■ TEXT BLOCK ■
****

Package 'psvmSDR' reference manual

Title:	Unified Principal Sufficient Dimension Reduction Package
Description:	A unified and user-friendly framework for applying the principal sufficient dimension reduction methods for both linear and nonlinear cases. The package has an extendable power by varying loss functions for the support vector machine, even for an user-defined arbitrary function, unless those are convex and differentiable everywhere over the support (Li et al. (2011) <doi:10.1214/11-AOS932>). Also, it provides a real-time sufficient dimension reduction update procedure using the principal least squares support vector machine (Artemiou et al. (2021) <doi:10.1016/j.patcog.2020.107768>).
Authors:	Jungmin Shin [aut, cre], Seung Jun Shin [aut], Andreas Artemiou [aut]
Maintainer:	Jungmin Shin <jungminshin@korea.ac.kr>
License:	GPL-2
Version:	1.0.2
Built:	2025-03-09 06:44:29 UTC
Source:	CRAN

A unified Principal sufficient dimension reduction method via kernel trick

Description

Principal Sufficient Dimension Reduction method

Usage

npsdr(
  x,
  y,
  loss = "svm",
  h = 10,
  lambda = 1,
  b = floor(length(y)/3),
  eps = 1e-05,
  max.iter = 100,
  eta = 0.1,
  mtype,
  plot = TRUE
)

****

■ PROMPT 1 ■
Do these statements agree with the psvmSDR manual above? (a) The package is released under the GPL-2 license. (b) In npsdr, the argument h defaults to 5. (c) Seung Jun Shin is the package maintainer. Answer yes or no for each, and quote the deciding words of the manual.
■ PROMPT 2 ■
What default value does the psvmSDR manual give for the max.iter argument of npsdr?

■ ENTRIES PROVIDED ■
****

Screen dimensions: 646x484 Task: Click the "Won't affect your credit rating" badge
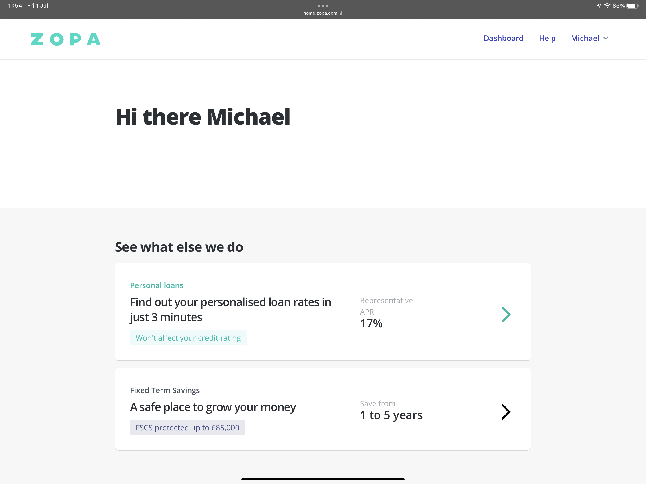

****

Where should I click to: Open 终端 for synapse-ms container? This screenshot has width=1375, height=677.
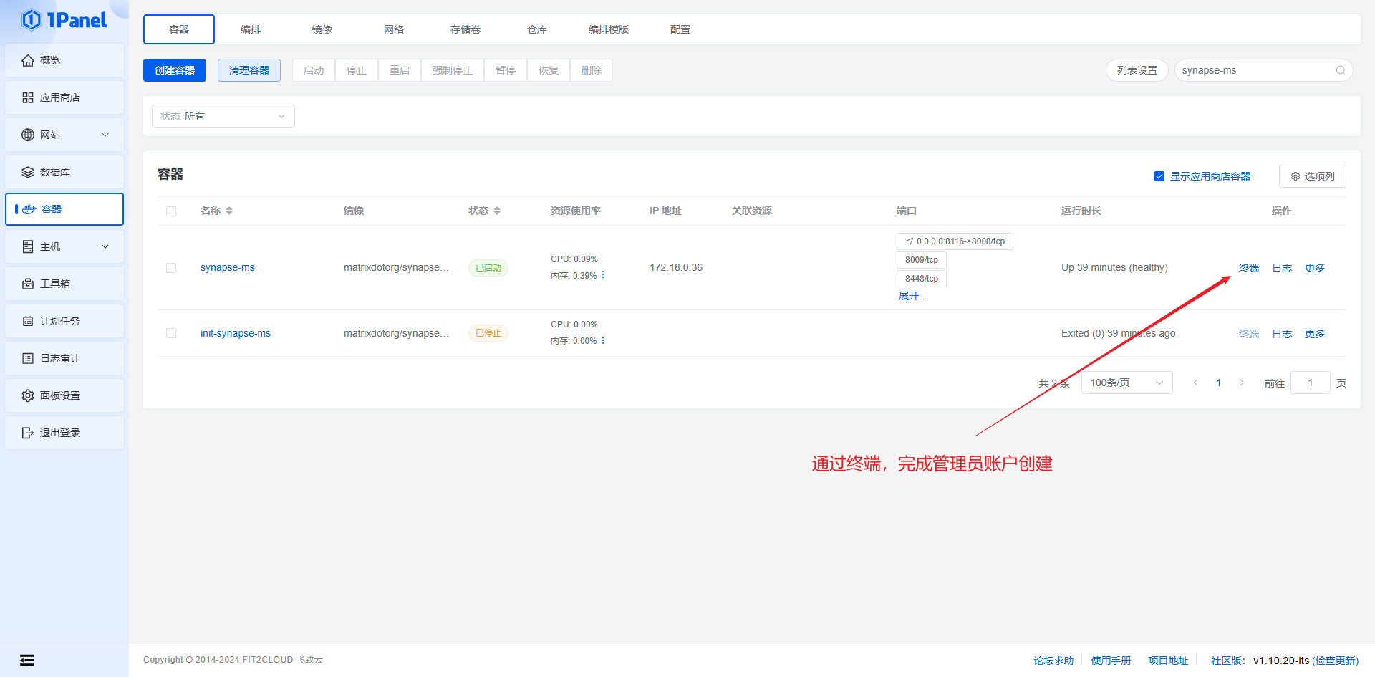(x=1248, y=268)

****

■ COMPLETE ANSWER 1 ■
(a) Yes: "GPL-2"
(b) No: "h = 10"
(c) No: "Jungmin Shin <jungminshin@korea.ac.kr>"

■ COMPLETE ANSWER 2 ■
100